O ano de 2025 fez com que as empresas precisassem seguir novas regulamentações e contornar acontecimentos nacionais e internacionais. Relembre o que afetou as PMEs em 2025:
Tarifaço
Em agosto deste ano, entrou em vigor a aplicação de uma tarifa de 50% sobre parte das exportações brasileiras. Em novembro, porém, o governo estadunidense retirou parte das taxações de produtos como café, carnes e frutas. Mesmo com o recuo de alguns setores, pequenas e médias empresas sentiram o impacto econômico e estrutural. “O tarifaço não apenas reduziu receita, mas também aumentou custos e pressionou a sustentabilidade financeira das pequenas e médias empresas, exigindo estratégias agressivas de diversificação e eficiência para sobreviver”, opina o professor de finanças e reitor do Ibmec-RJ, Samuel Barros.

PROBLEMA BREVE 1 => No texto sobre o que afetou as PMEs em 2025, qual foi o percentual da tarifa que entrou em vigor em agosto sobre parte das exportações brasileiras?
PROBLEMA BREVE 2 => Retome o texto sobre o que afetou as PMEs em 2025 e continue-o a partir do ponto em que ele termina.

DADOS FORNECIDOS =>
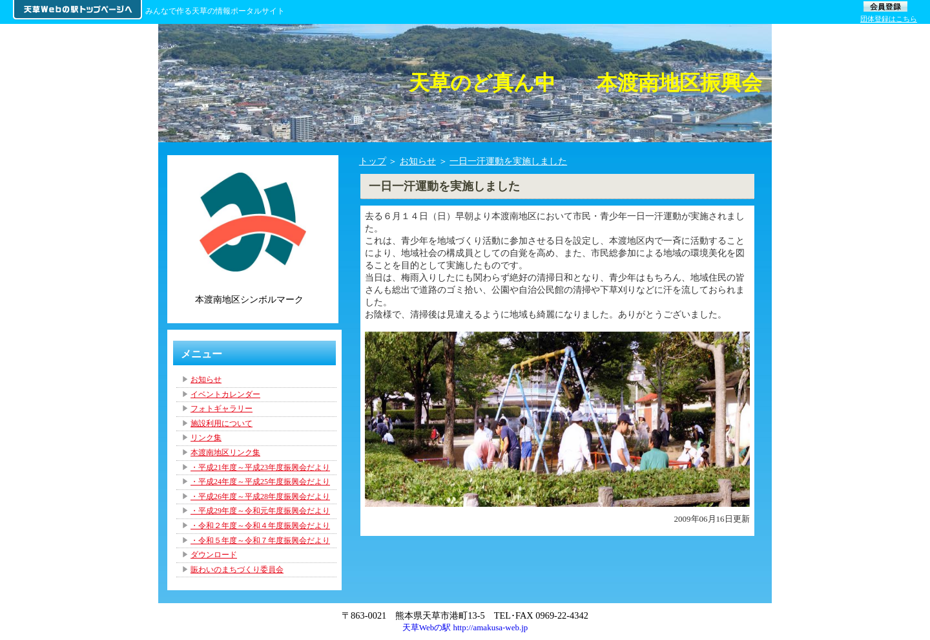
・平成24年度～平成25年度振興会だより (260, 481)
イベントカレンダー (225, 394)
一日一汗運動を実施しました (508, 161)
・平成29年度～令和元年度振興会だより (260, 510)
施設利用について (222, 423)
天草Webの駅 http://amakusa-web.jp (465, 627)
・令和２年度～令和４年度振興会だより (260, 525)
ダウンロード (214, 554)
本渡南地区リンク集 (225, 452)
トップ (372, 161)
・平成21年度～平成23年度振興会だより (260, 467)
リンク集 (206, 437)
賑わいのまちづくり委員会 (237, 569)
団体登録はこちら (888, 19)
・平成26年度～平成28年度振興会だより (260, 496)
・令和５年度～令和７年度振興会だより (260, 540)
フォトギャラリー (222, 408)
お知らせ (418, 161)
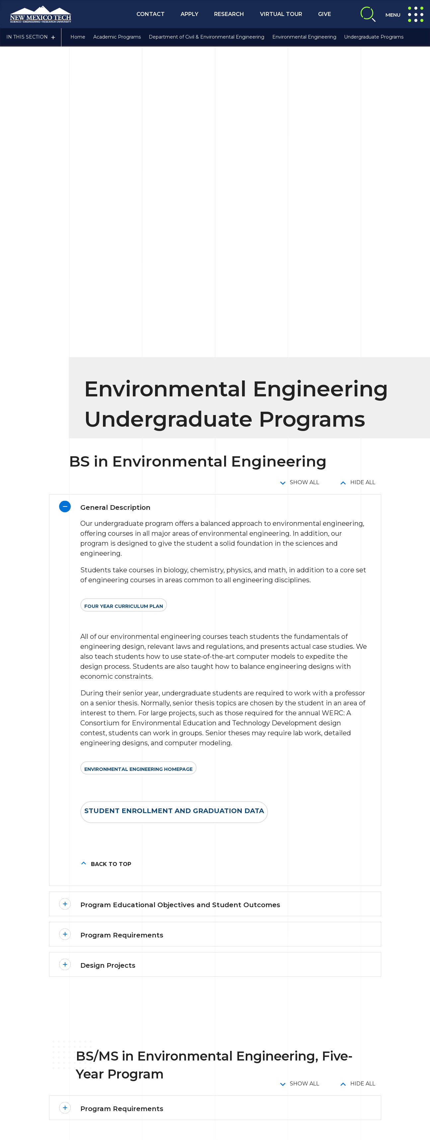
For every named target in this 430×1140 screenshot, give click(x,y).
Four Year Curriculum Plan (123, 203)
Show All (304, 78)
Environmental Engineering (304, 38)
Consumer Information (190, 1039)
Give (324, 14)
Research (229, 14)
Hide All (362, 78)
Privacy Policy (302, 1039)
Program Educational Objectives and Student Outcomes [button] (180, 501)
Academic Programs (117, 38)
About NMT (390, 1039)
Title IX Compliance (252, 1039)
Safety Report (247, 1054)
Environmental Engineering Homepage (138, 365)
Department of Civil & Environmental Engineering (206, 38)
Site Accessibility (347, 1039)
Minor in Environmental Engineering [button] (144, 956)
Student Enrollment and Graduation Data (174, 407)
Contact (150, 14)
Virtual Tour (281, 14)
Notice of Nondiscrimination (307, 1054)
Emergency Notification (191, 1054)
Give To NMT (191, 1078)
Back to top (111, 460)
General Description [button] (115, 104)
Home (77, 38)
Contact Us (79, 1098)
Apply (189, 14)
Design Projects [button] (107, 562)
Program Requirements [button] (121, 531)
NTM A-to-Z (365, 1054)
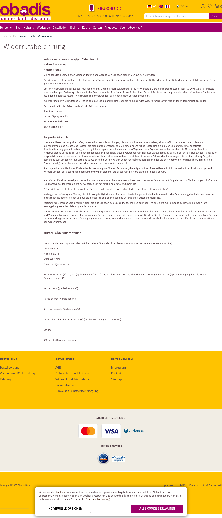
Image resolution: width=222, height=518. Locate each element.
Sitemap (116, 379)
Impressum (118, 367)
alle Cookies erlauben (157, 508)
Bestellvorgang (10, 367)
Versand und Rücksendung (17, 373)
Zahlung (5, 379)
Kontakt (116, 373)
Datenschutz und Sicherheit (73, 373)
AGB (58, 367)
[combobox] (176, 16)
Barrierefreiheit (65, 385)
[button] (183, 6)
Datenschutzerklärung (98, 499)
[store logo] (25, 11)
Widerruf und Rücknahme (72, 379)
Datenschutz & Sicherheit (205, 485)
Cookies (60, 492)
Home (23, 37)
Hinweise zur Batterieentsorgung (77, 391)
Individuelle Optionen (65, 508)
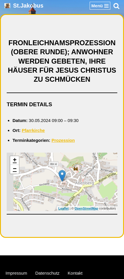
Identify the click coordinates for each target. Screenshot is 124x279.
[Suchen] (116, 6)
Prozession (63, 140)
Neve (34, 261)
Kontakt (75, 273)
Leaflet (64, 208)
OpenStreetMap (86, 208)
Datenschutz (47, 273)
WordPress (84, 261)
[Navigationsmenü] (100, 6)
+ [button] (15, 160)
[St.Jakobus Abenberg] (23, 5)
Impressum (16, 273)
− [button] (15, 169)
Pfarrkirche (33, 130)
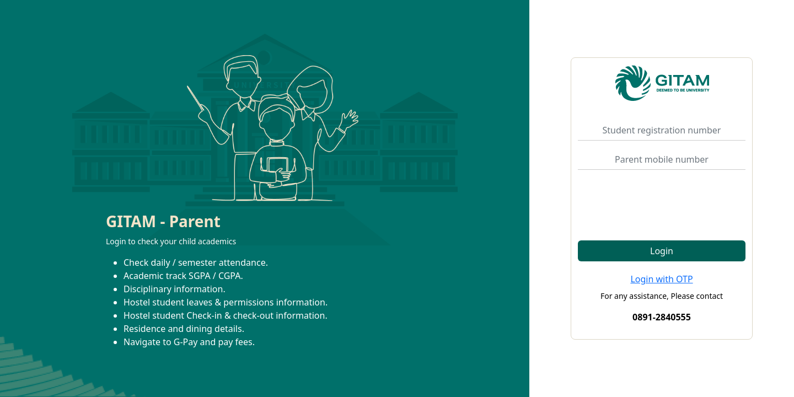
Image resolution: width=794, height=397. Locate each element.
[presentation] (661, 200)
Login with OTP (661, 279)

RESPOSTA DO EXERCÍCIO 1 => 50%.

RESPOSTA DO EXERCÍCIO 2 =>
Os impostos afetam, em especial, as empresas que exportam, e também aquelas que fornecem insumos para essas. O principal impacto foi a redução da competitividade dos produtos brasileiros nos EUA, levando à queda de pedidos e à necessidade de renegociar contratos. “Para muitas PMEs, isso significou elevação de custos operacionais, já que a produção ficou ociosa e os insumos adquiridos não encontraram saída, e, em diversos casos, despesas adicionais com armazenagem e logística para redirecionar estoques”, adiciona Barros.
As empresas tiveram ainda que buscar mercados alternativos, como a América Latina e a Europa. “Nem todas conseguiram se adaptar rapidamente, resultando em fechamento de negócios menos capitalizados”, diz.
Para o professor da Faculdade Getúlio Vargas (FGV), José Mauro Nunes, o impacto principal foi para o agronegócio e para as empresas que atendem o setor. Ele acredita que os efeitos foram temporários. “Houve uma turbulência no meio do ano, mas essa turbulência está sendo corrigida aos poucos”, fala. Porém, para Hasan, o impacto chega ainda em 2026, com uma “reconfiguração das cadeias de exportação que ainda pesam sobre PMEs inseridas na base de grandes exportadores, com demanda menor e contratos renegociados.”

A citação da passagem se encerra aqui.